SELECTED EXCERPT ->
In the second step, we grouped the above characteristics by combining semantically close contents. This resulted in six groups: (1) excessively high (pathological) kindness; (2) self-sacrifice, strong focus on other people, inability to help oneself; (3) peacefulness and excessive patience, pathological agreeableness and submissiveness; (4) repression of negative emotions, strong defense mechanisms, suppression of anger, excessive control of emotional symptoms, calmness; (5) low awareness of the emotions experienced, inability to verbalize and identify the emotions experienced; and (6) sense of helplessness and uselessness, lack of self-control in stressful situations, passiveness.
In the third step, we divided the contents from Step 2 into two domains: interpersonal and intrapersonal. The above presentation of contents in Step 2 was organized with a view to Step 3, which is why interpersonal contents are in Groups 1–3 and interpersonal contents are in Groups 4–6. The distinction between these two domains in Type C personality was inspired by the popular model of Type D personality structure (also referred to as distress personality) proposed by Denollet (2005).

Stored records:
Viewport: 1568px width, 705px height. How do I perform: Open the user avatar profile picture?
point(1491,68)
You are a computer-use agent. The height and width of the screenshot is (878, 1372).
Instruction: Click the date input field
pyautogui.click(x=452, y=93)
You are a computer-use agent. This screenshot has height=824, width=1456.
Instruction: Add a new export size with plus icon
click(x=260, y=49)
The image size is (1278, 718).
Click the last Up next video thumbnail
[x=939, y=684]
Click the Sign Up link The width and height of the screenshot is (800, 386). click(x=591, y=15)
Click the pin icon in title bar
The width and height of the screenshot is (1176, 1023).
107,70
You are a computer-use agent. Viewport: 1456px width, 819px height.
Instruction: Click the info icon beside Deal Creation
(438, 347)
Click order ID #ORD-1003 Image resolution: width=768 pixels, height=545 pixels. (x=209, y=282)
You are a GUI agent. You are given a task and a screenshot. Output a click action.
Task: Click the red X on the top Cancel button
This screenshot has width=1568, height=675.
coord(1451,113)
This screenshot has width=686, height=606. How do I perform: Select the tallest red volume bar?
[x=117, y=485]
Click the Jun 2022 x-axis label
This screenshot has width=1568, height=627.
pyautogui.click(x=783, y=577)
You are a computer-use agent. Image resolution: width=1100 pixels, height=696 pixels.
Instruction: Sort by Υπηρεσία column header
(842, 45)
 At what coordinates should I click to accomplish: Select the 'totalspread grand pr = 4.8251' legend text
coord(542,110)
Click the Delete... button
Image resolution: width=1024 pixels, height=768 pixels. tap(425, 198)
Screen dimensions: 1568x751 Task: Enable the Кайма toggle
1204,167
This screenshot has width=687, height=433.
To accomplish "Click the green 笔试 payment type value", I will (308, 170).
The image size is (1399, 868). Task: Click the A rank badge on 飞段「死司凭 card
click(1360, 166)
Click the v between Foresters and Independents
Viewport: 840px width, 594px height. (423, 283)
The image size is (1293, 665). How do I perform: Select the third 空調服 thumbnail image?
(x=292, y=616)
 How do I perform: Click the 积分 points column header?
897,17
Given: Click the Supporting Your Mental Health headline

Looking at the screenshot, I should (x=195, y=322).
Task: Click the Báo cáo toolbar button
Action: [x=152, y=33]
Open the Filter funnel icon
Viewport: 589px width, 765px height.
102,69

WORK REQUEST -> Transcribe the whole passage on grouping Type C personality characteristics word for word. The records are unrelated to the text and stand as separate material.

TASK OUTPUT ->
In the second step, we grouped the above characteristics by combining semantically close contents. This resulted in six groups: (1) excessively high (pathological) kindness; (2) self-sacrifice, strong focus on other people, inability to help oneself; (3) peacefulness and excessive patience, pathological agreeableness and submissiveness; (4) repression of negative emotions, strong defense mechanisms, suppression of anger, excessive control of emotional symptoms, calmness; (5) low awareness of the emotions experienced, inability to verbalize and identify the emotions experienced; and (6) sense of helplessness and uselessness, lack of self-control in stressful situations, passiveness.
In the third step, we divided the contents from Step 2 into two domains: interpersonal and intrapersonal. The above presentation of contents in Step 2 was organized with a view to Step 3, which is why interpersonal contents are in Groups 1–3 and interpersonal contents are in Groups 4–6. The distinction between these two domains in Type C personality was inspired by the popular model of Type D personality structure (also referred to as distress personality) proposed by Denollet (2005).